__Document text__.
On the other hand, a singular matrix must have linearly dependent columns, and so the columns must in particular be correlated.

A more interesting question is the following : How correlated can the columns of a matrix be if it has finite condition number $k$? To answer this, we work in a more abstract set up.

Consider a linear endomorphism $ A : V \to V$, where $V$ is a finite dimensional inner product space. Then, the correlation between the images of vectors $v$ and $w$ under $A$ is :

$\text{corr}(Av,Aw) = \dfrac{\langle Av,Aw \rangle}{\sqrt{\langle Av,Av \rangle \langle Aw,Aw \rangle}} = \dfrac{\langle v,A^{*}A, w \rangle}{\sqrt{\langle v,A^{*}A, v \rangle \langle w,A^{*}A, w \rangle}} = \dfrac{{\langle v, w \rangle}_{A}}{\sqrt{{\langle v, v \rangle}_{A} {\langle w, w \rangle}_{A}}} $

where $\langle v, w \rangle_{A} : = \langle v,A^{*}A, w \rangle $ defines a positive semi-definite bilinear form. The question we ask is the following :

For $v$ and $w$ in $V$, with $\langle v , w \rangle = 0$ and $|| v || = ||w || = 1$, how big can $\text{corr}(Av,Aw)$ be? Exploiting the scale invariance of the correlation, this is equivalent to :

$$\underset{\langle v,w \rangle = 0 \ \text{and} \ \langle v,v \rangle _{A} = \langle w,w \rangle _{A} = 1 }{\max}{\text{corr}(Av,Aw)}$$

Note that the normalised eigenvectors of $A^{*} A$ form an orthonormal basis $\mathcal{B} = \{ b_1, b_2 \cdots b_n\}$ which is uncorrelated : $\langle b_{i} , b_{j} \rangle _{A} = \sigma_{i} ^{2} \delta_{ij}$, where $\sigma_{\min} = \sigma_{1} \leq \sigma_{2} \cdots \leq \sigma_{n} = \sigma_{\max}$ are the singular values of $A$. Writing $v = \sum v_{i} b_{i} $ and $ w = \sum w_{i} b_{i} $, the problem is reduced to :

$$\max {\sum{v_i w_i \sigma_{i}^{2}}} \ $$ subject to $\sum v_{i} w_{i} = 0 \ \text{and} \ \sum v_{i}^{2} \sigma_{i}^{2} = \sum w_{i}^{2} \sigma_{i}^{2} = 1$

A Lagrange multiplier argument shows that the maximum is attained at $ v = \frac{1}{\sqrt2} (b_1 + b_n) $ and $ w = \frac{1}{\sqrt2} (b_n - b_1 )$, and equals $\frac{k^2 - 1}{k^2 + 1}$, where $k = \frac{\sigma_\text{max}}{\sigma_\text{min}}$ is the condition number of $A$.

__Records provided__.
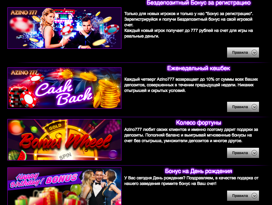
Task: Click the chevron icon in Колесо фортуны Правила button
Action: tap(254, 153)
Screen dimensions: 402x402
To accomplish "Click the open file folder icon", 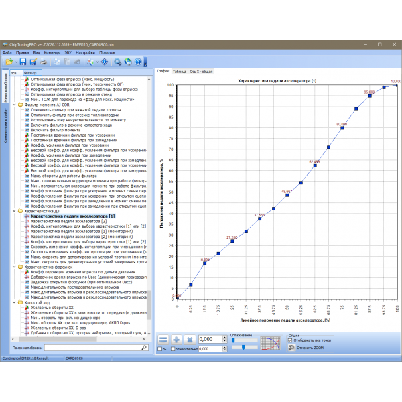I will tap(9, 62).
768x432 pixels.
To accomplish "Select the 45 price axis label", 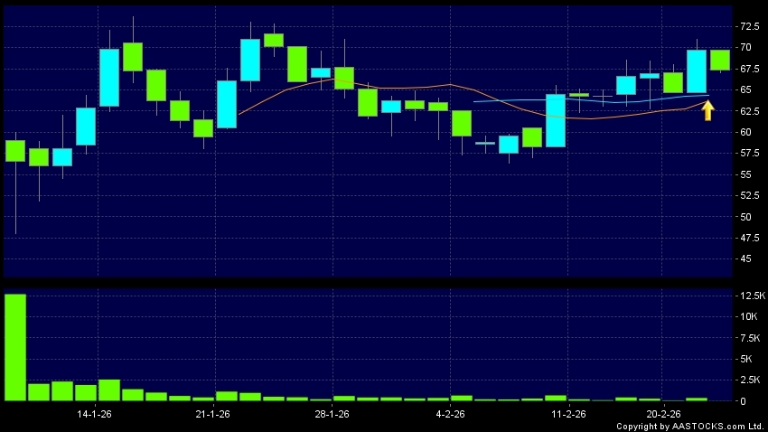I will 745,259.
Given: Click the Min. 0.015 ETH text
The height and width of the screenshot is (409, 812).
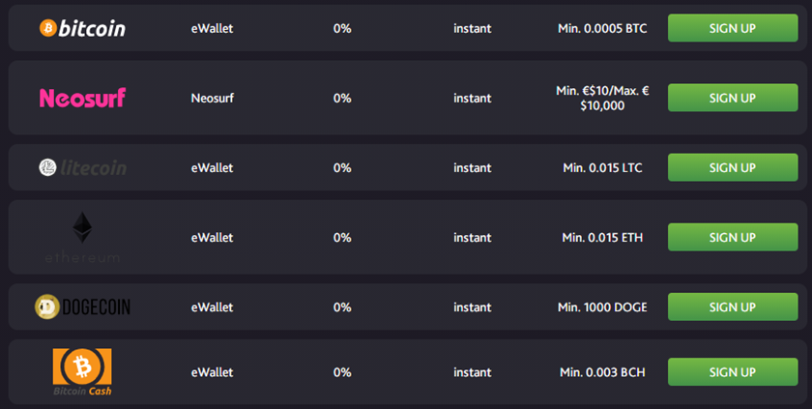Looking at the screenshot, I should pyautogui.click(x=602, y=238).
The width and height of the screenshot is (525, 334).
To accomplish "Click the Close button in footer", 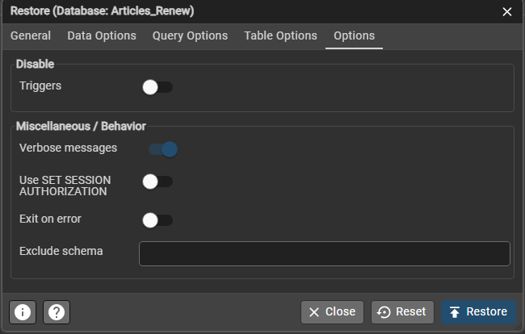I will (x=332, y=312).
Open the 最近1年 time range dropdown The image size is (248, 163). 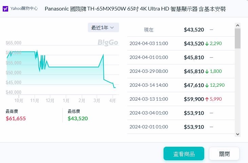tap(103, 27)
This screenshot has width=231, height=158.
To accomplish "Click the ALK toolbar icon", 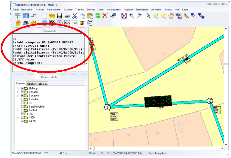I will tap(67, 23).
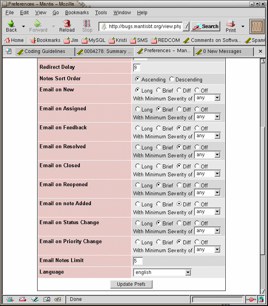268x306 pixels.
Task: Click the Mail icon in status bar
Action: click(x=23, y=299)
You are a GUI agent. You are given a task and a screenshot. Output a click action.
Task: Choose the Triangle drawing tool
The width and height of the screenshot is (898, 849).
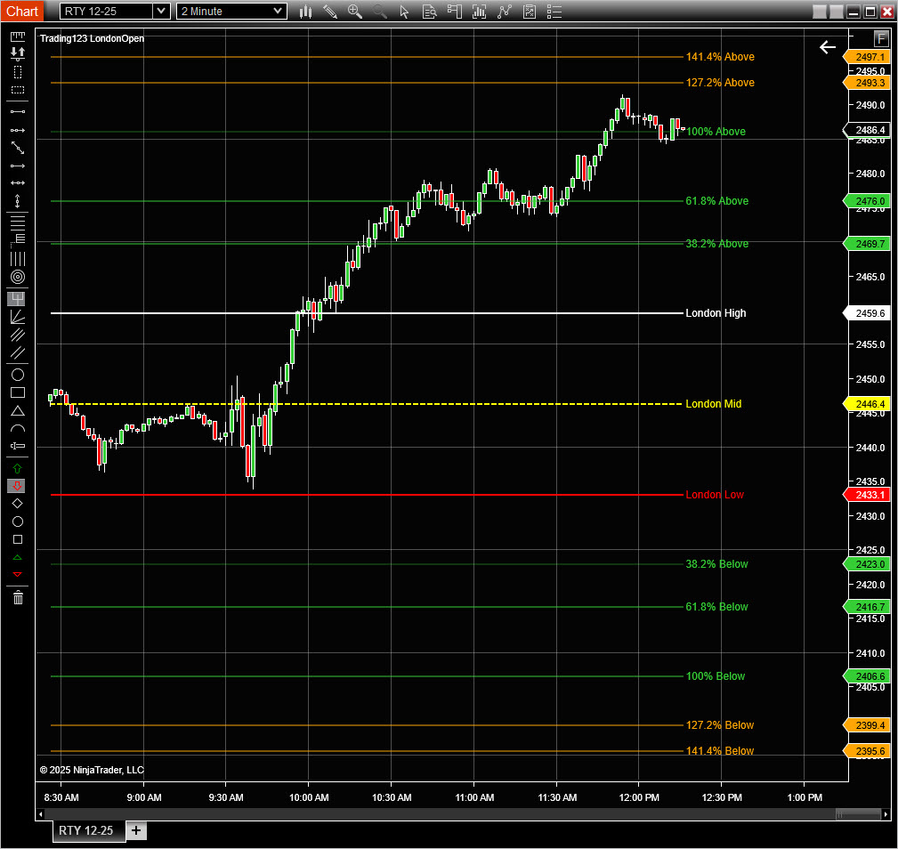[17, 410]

...

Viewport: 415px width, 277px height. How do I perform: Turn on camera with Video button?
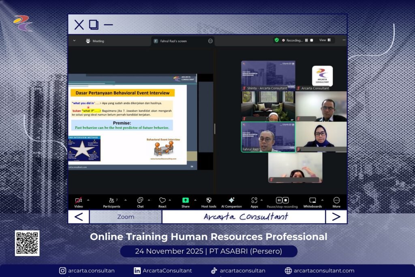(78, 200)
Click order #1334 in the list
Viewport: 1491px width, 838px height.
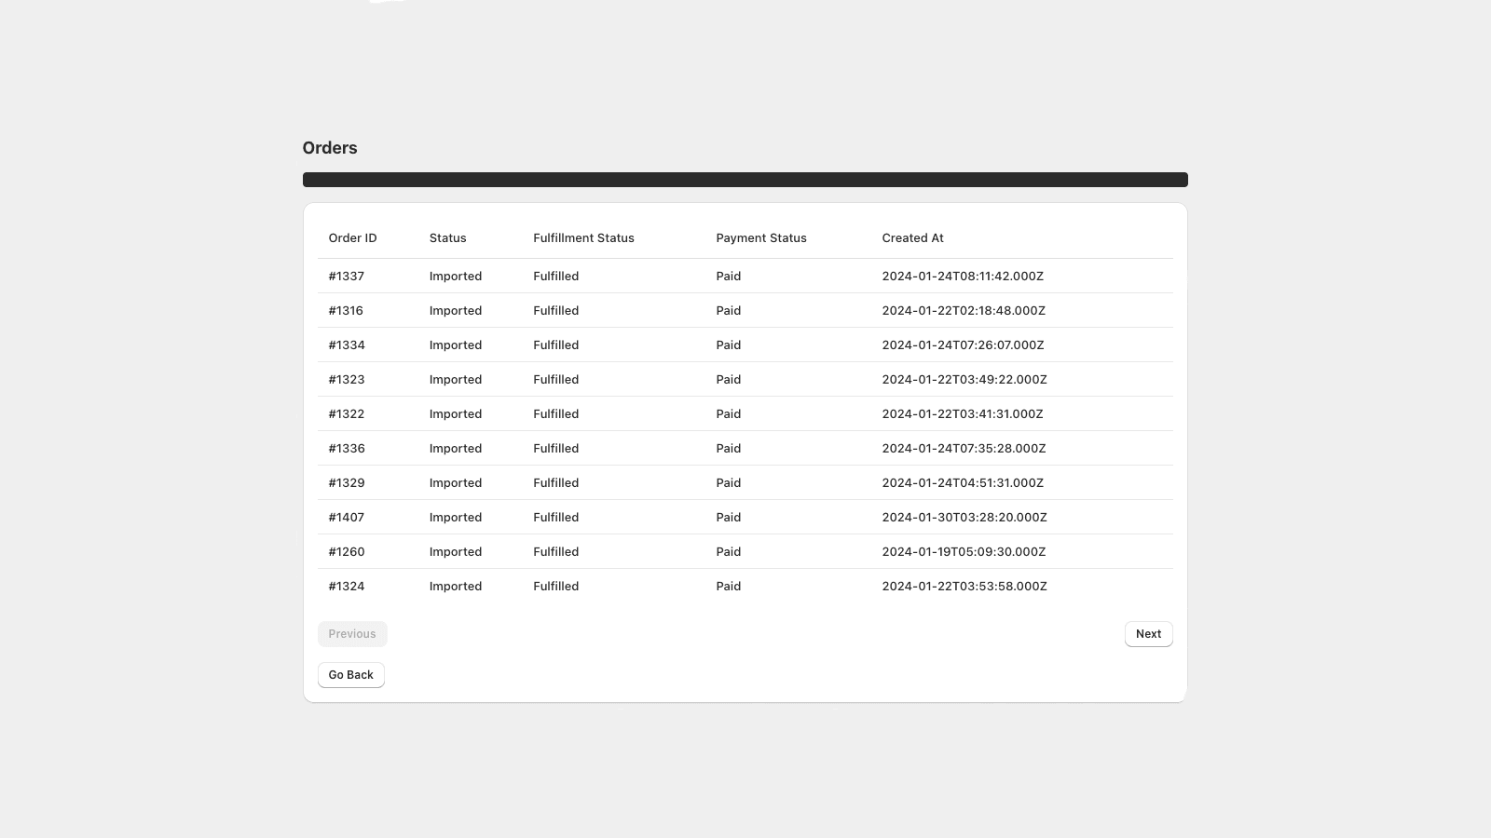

* * *

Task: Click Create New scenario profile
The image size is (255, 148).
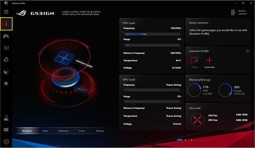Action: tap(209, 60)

__Set of tasks__.
**a)** Answer these questions using the passage on matrix correlation and condition number:
(i) According to the passage, what kind of columns must a singular matrix have?
(ii) What do the normalised eigenvectors of A*A form?
(iii) What does the maximum found by the Lagrange multiplier argument equal?
**b)** Reproduce the section of the entries that begins with the line containing "Viewport: 415px width, 277px" and ends with the line containing "Viewport: 1491px width, 838px height.", including both of those lines. Omit the pictures.

__Solutions per task__.
**a)**
(i) Linearly dependent columns, which must therefore be correlated.
(ii) An orthonormal basis that is uncorrelated.
(iii) (k² − 1)/(k² + 1), where k = σ_max/σ_min is the condition number of A.

**b)**
Viewport: 415px width, 277px height. How do I perform: Turn on camera with Video button?
(78, 200)
Click order #1334 in the list
Viewport: 1491px width, 838px height.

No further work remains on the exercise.